Police building burglary a double blow
The burglary of a police building in Newark could end up costing £300,000.
End of year accounts for Nottinghamshire Police for 2010-11 reveal five East Midlands forces are preparing for the possibility of a joint fine of up to £300,000 from the Information Commissioner's Office.
The forces believe they will be fined after a burglary at the East Midlands Collaboration Unit in Stephenson Way, off Brunel Drive, on August 14 last year.
The unit is where the Nottinghamshire, Lincolnshire, Derbyshire, Leicestershire and Northamptonshire forces plan how to work more effectively.
As exclusively revealed by the Advertiser at the time, several laptop computers and a TV were taken.
A Nottinghamshire Police Authority spokesman said the £300,000 was a best guess at what the five forces would pay and the assumption was that any fine would be shared equally among them. Its share would be paid from reserves.
It has not been revealed what information the encrypted laptops contained.
A spokesman for the unit said: “The majority of work undertaken in the office is administrative, involving project work.

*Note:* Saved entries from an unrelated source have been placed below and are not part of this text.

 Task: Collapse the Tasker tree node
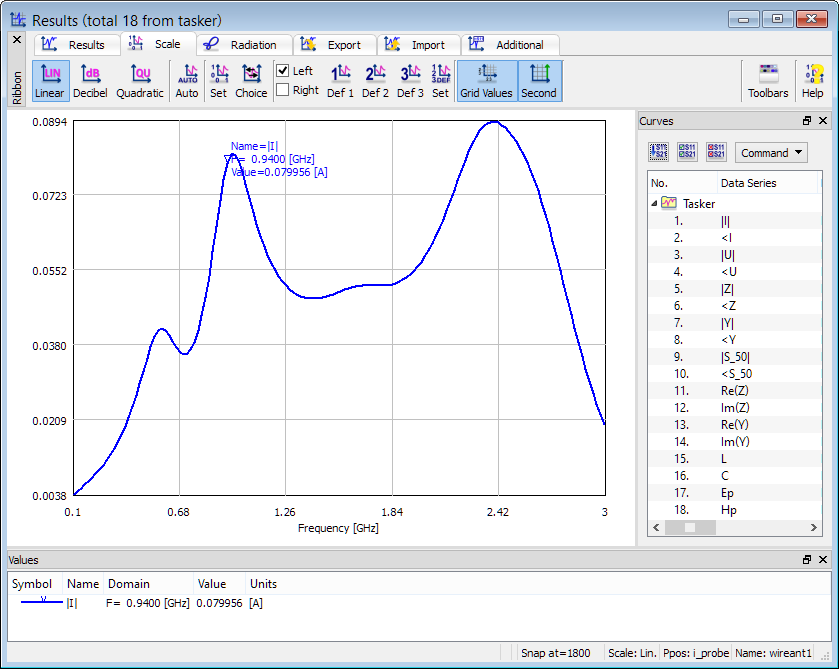click(x=655, y=203)

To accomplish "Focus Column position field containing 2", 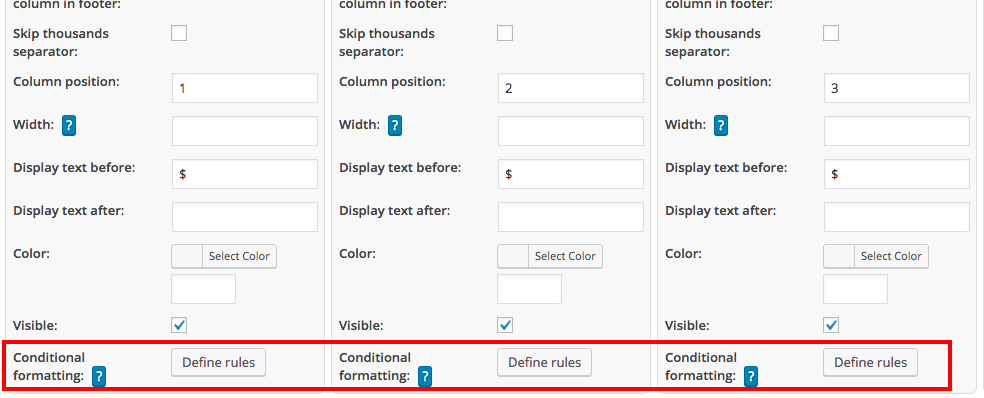I will click(570, 88).
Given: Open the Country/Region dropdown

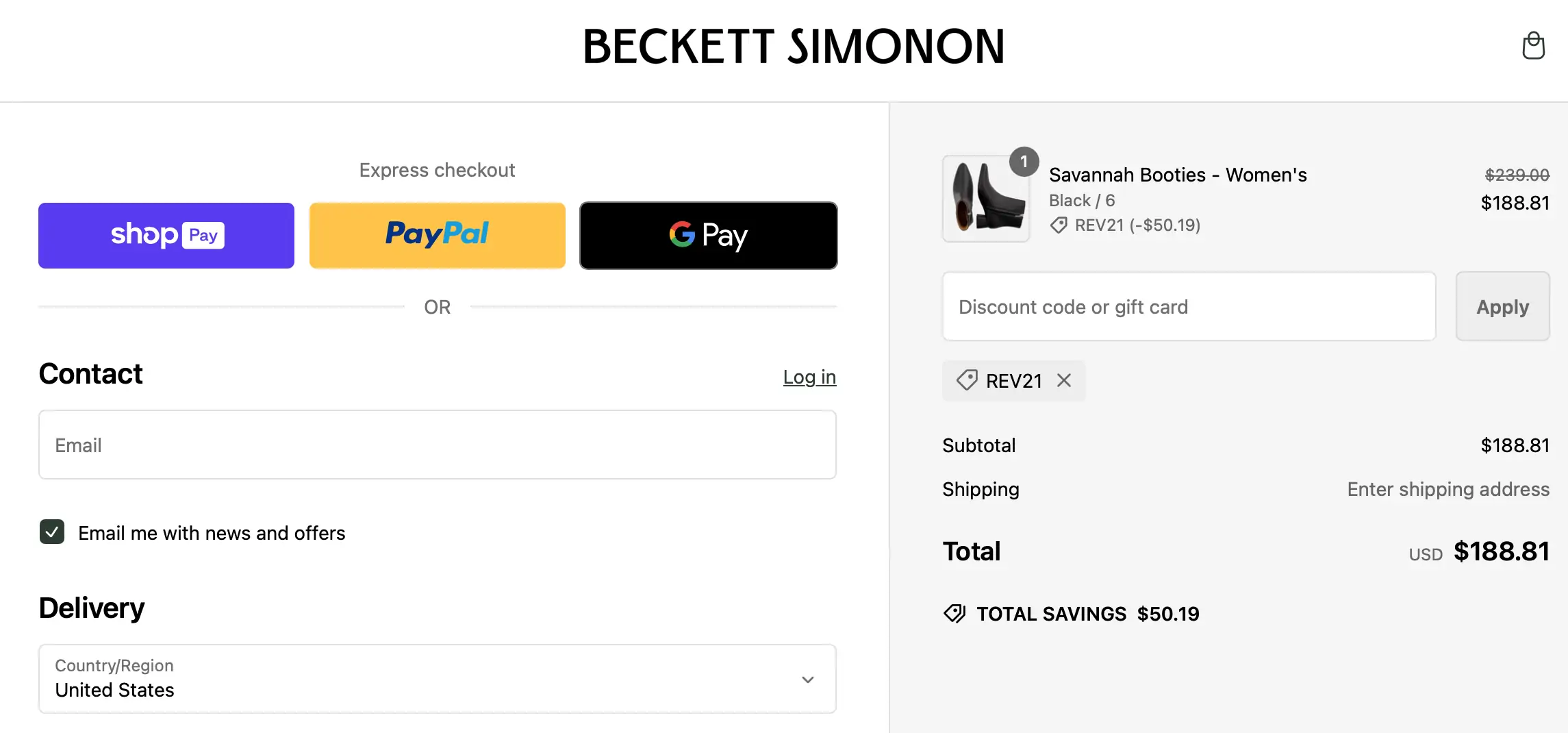Looking at the screenshot, I should point(438,679).
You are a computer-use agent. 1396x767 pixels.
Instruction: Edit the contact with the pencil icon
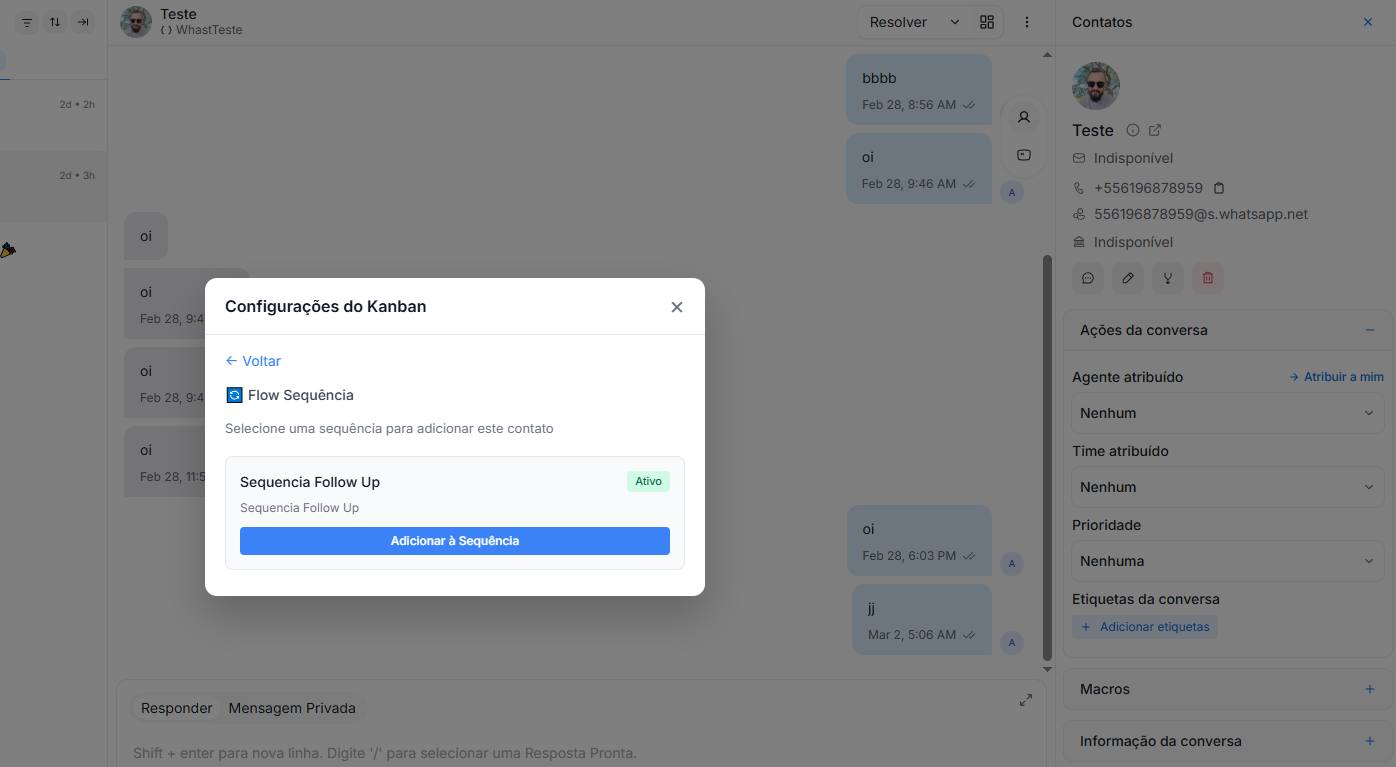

"Any information on the computers will not be readily accessible to third parties.
“Officers arrived within minutes, but the offenders had left with a number of items."
A spokesman for the Information Commissioner said: "An investigation involving Notts Police is ongoing. We are unable to give any further information at this stage."
The collaboration unit began when a merger between the five forces was being pushed by the Government in 2006.
Lincolnshire Police took out an initial three-year lease on the property, which has now been renewed, in secret at a cost to the taxpayer of £200,000.
When the merger plan was dropped in May, 2006, Lincolnshire Police was already committed to the lease.
Senior officers from forces and their police authorities meet at the unit.
Work carried out there included standardisation and joint procurement of uniforms, equipment and IT in bulk, cross-county policing procedures, and aspects of co-operative working such as shared use of helicopters, firearms and scenes-of-crime officers.
It came up with the idea for the new regional major crime unit that will tackle murders and other serious crimes.
The Information Commissioner's Office is an independent body that protects public data held on computers.
It has been able to issue fines of up to £500,000 for serious breaches of the Data Protection Act since April last year.